Yeni Şafak'ın ulaştığı bilgilere göre bu büyükelçilerin, bürokratik yavaşlıktan sonra üst düzey görüşme yapamamaları gündemde. Randevu talepleri karşılanmayacak veya ağırdan alınacak. Gerilim sürerse elçiler 'yok sayılacak'. Bu durumda görevlerini yapamaz hale gelen büyükelçilerin varlıklarının anlamı kalmıyor.
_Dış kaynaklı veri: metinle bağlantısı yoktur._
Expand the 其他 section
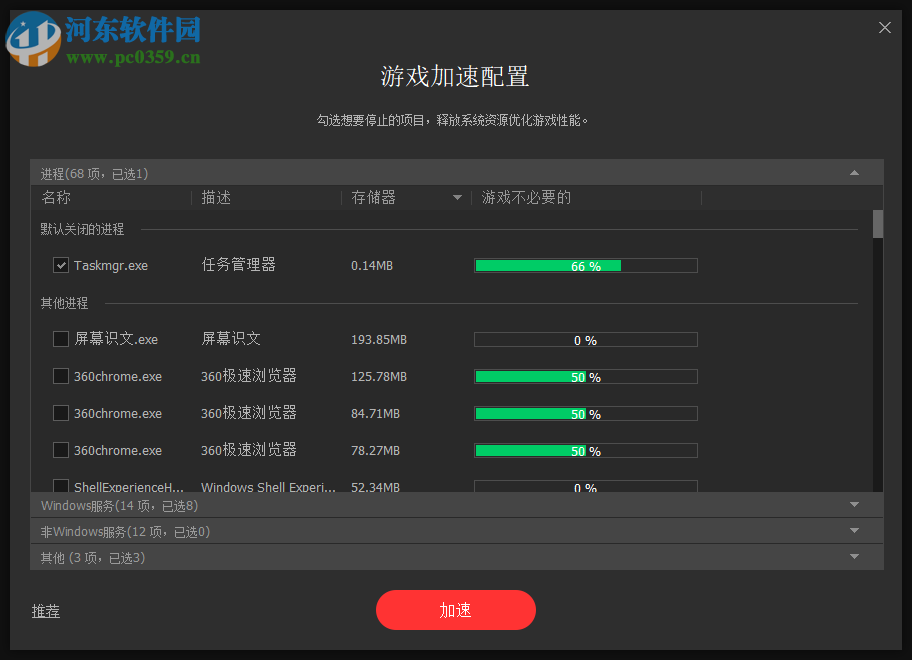Screen dimensions: 912x660 855,556
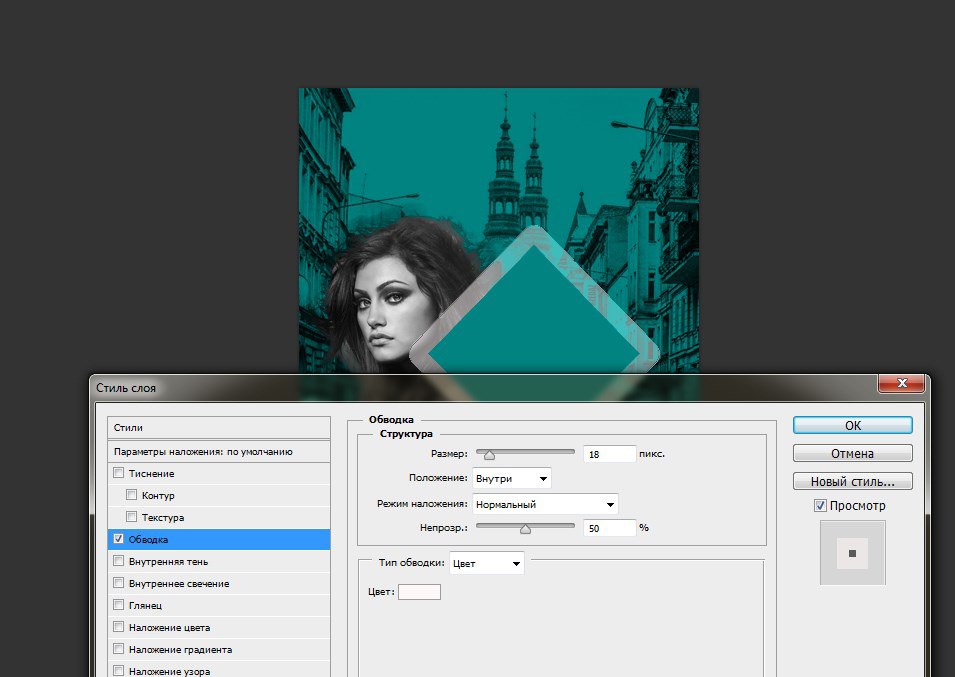Enable the Внутренняя тень checkbox
Viewport: 955px width, 677px height.
tap(120, 562)
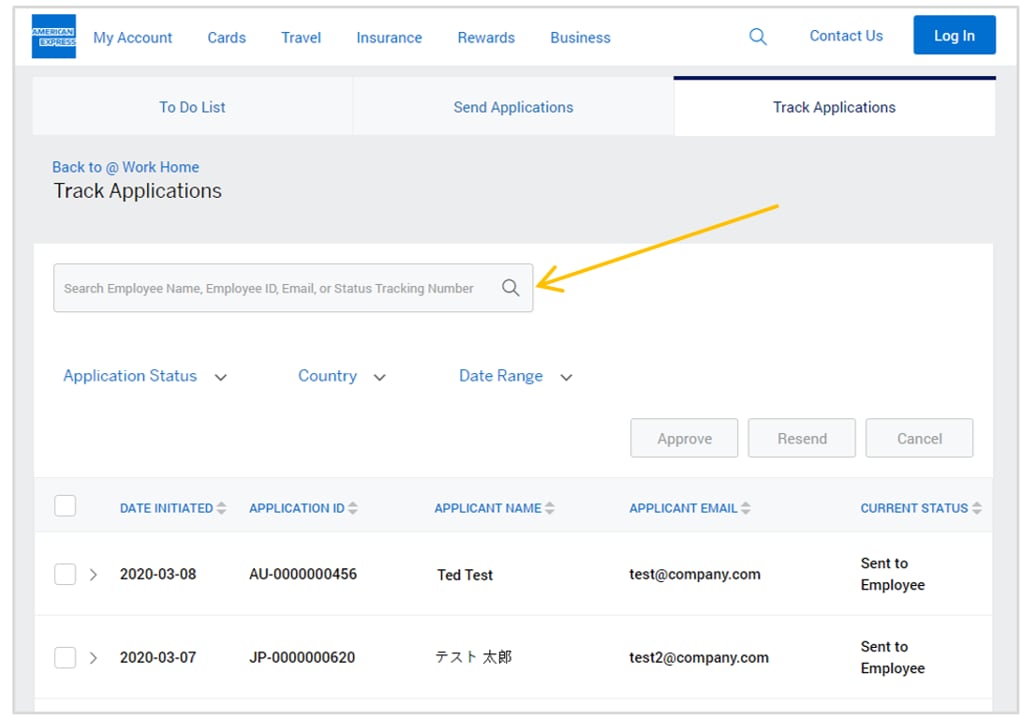Sort by Date Initiated column arrows
Viewport: 1032px width, 720px height.
point(222,508)
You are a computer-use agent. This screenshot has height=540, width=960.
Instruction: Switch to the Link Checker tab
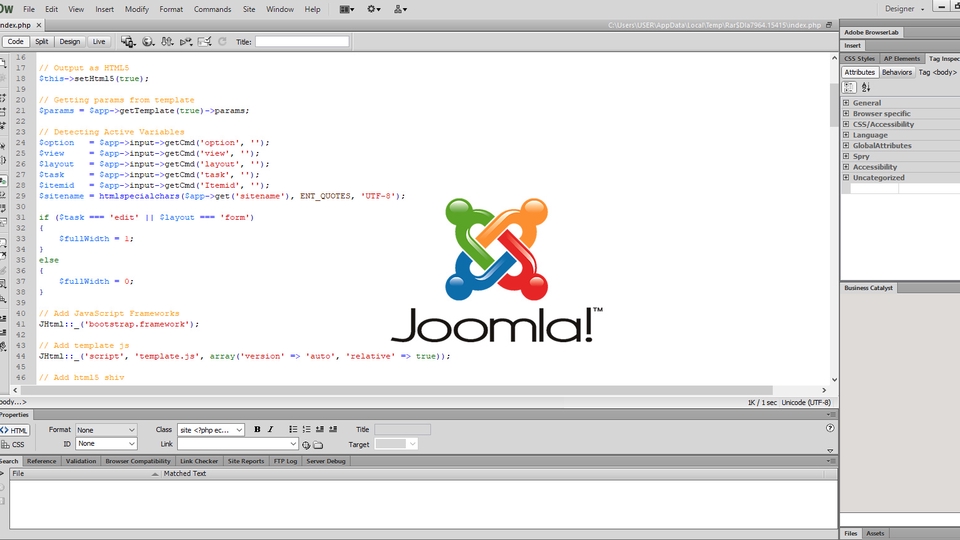tap(199, 461)
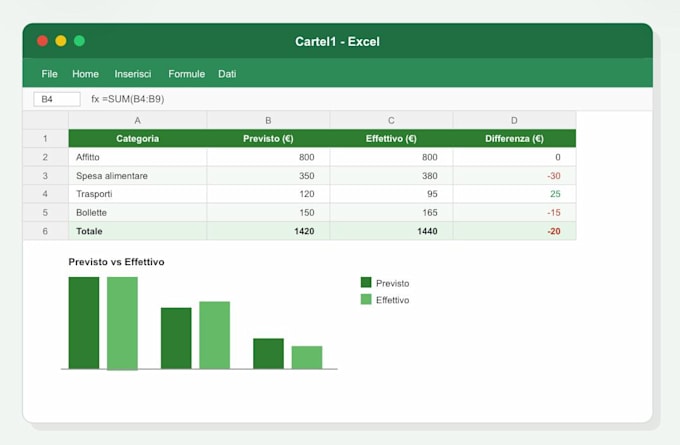Click the Previsto vs Effettivo chart title
The height and width of the screenshot is (445, 680).
pos(116,262)
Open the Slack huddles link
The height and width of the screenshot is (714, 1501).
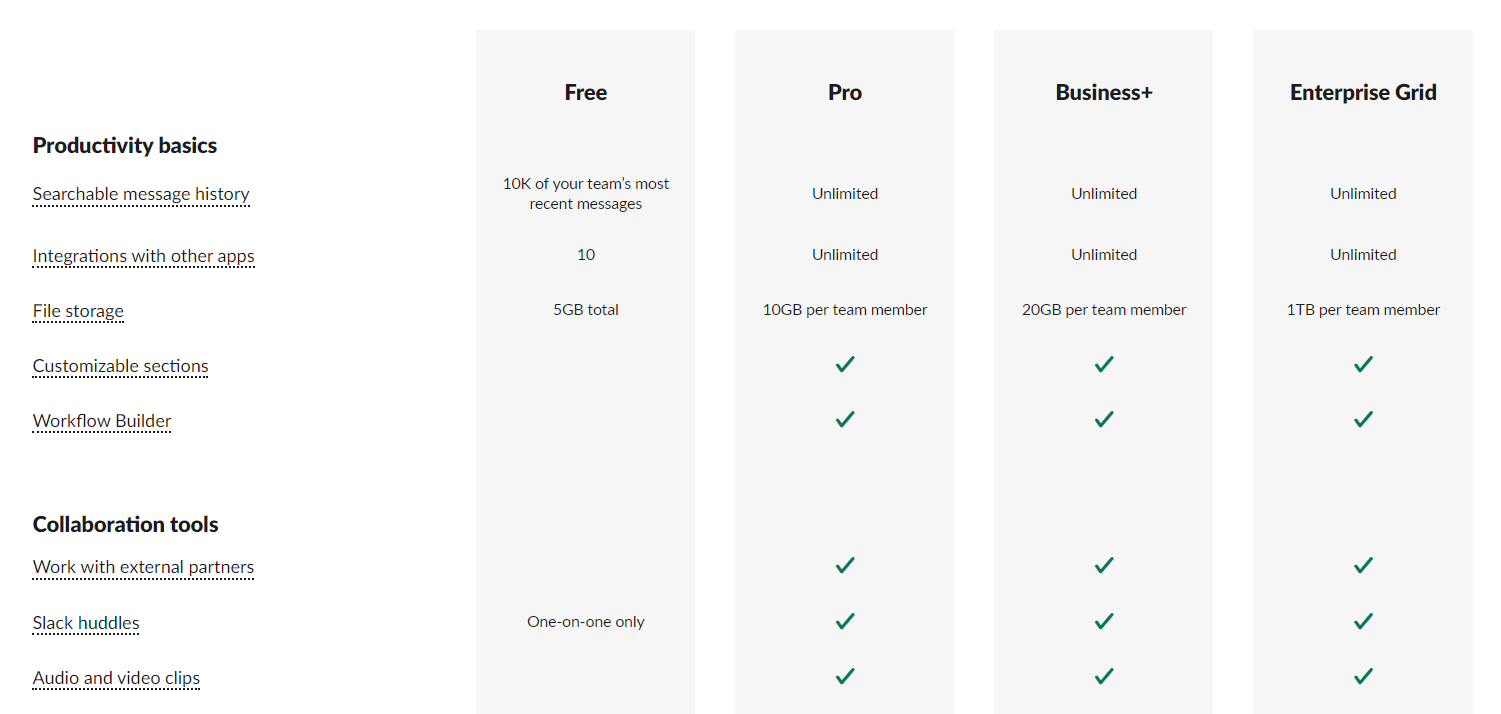pos(86,622)
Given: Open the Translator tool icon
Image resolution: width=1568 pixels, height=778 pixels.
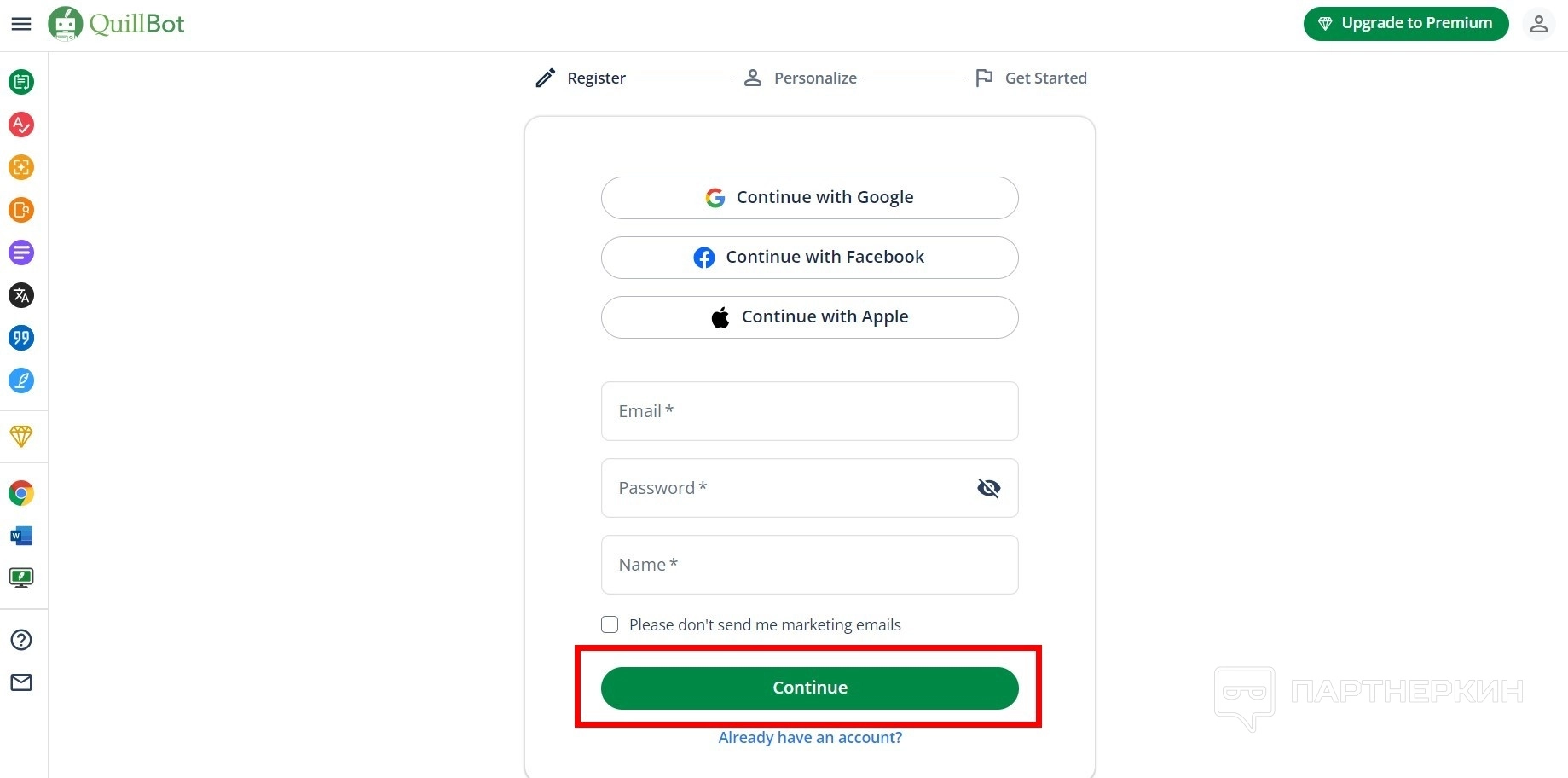Looking at the screenshot, I should click(21, 295).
ABD'nin de aralarında bulunduğu 10 büyükelçinin, Osman Kavala'nın yargılama sürecine ilişkin Türk yargısını hedef alan ortak açıklamalarının yankısı sürüyor. Dışişleri Bakanlığı'na çağrılarak toplu olarak uyarılan ve Türkiye'nin tepkisi iletilen büyükelçiler konusunda son olarak Cumhurbaşkanı Recep Tayyip Erdoğan, "Söyledim Dışişleri Bakanımıza, bizim bunları ülkemizde ağırlamak gibi bir lüksümüz olamaz. Türkiye'ye böyle bir ders vermek haddinize mi sizin?" açıklaması yapmıştı. Bu açıklama, büyükelçilere yaptıklarının faturasını ödetecek olası karşı adımları gündeme getirdi.

AŞAMALI HAMLELER

Yeni Şafak, Erdoğan'ın bu sert açıklamaları sonrası Türkiye'nin büyükelçilere yönelik nasıl bir yol izleyeceğini araştırdı. Diplomaside yerleşik kurallar uyarınca, Türkiye'nin egemenlik haklarını açık şekilde ihlal girişiminde bulunan büyükelçiler, Viyana Sözleşmesi'yle yüzleşmek zorunda kalacaklar. Diplomaside, persona non grata (istenmeyen adam) ilanı, son seçenek. Ancak bu seçeneğe kadar aşama aşama uygulanabilecek diplomatik hamleler bulunuyor.

KISITLAMALAR GÜNDEMDE

Türkiye karşıtlığında buluşan büyükelçiler için bürokratik talep ve işlemlerini yavaşlatıcı uygulamalar devreye girebilir. Türkiye Cumhuriyeti dahilinde büyükelçilerin taleplerine olumlu yanıt verilmemesi, üst düzey görüşme, randevu isteklerinin reddedilmesi gibi tedbirler, bu doğrultuda ilk etapta uygulanabilecek karşılıklar arasında. Gerilimin sürmesi halinde bu tedbirlerin bir ileri aşamasında ise büyükelçileri 'yok sayma' seçeneği yer alıyor.

SON ÇARE DEPORT

Büyükelçilerin, Viyana Sözleşmesi 41. maddesi 1'inci fırkasında düzenlenen "bulunduğu devletin içişlerine karışmama" görevini ihlal ettiği gerekçesiyle "persona non grata(istenmeyen adam)" ilan edilmesi yer alıyor. Ancak Ankara henüz bu aşamadan uzakta ve süreci izliyor. Ankara, Osman Kavala hakkında Avrupa İnsan Hakları Mahkemesi kararının yerine getirilmesi konusundaki taleplerin konuşma zeminini Avrupa Komisyonu olarak görüyor.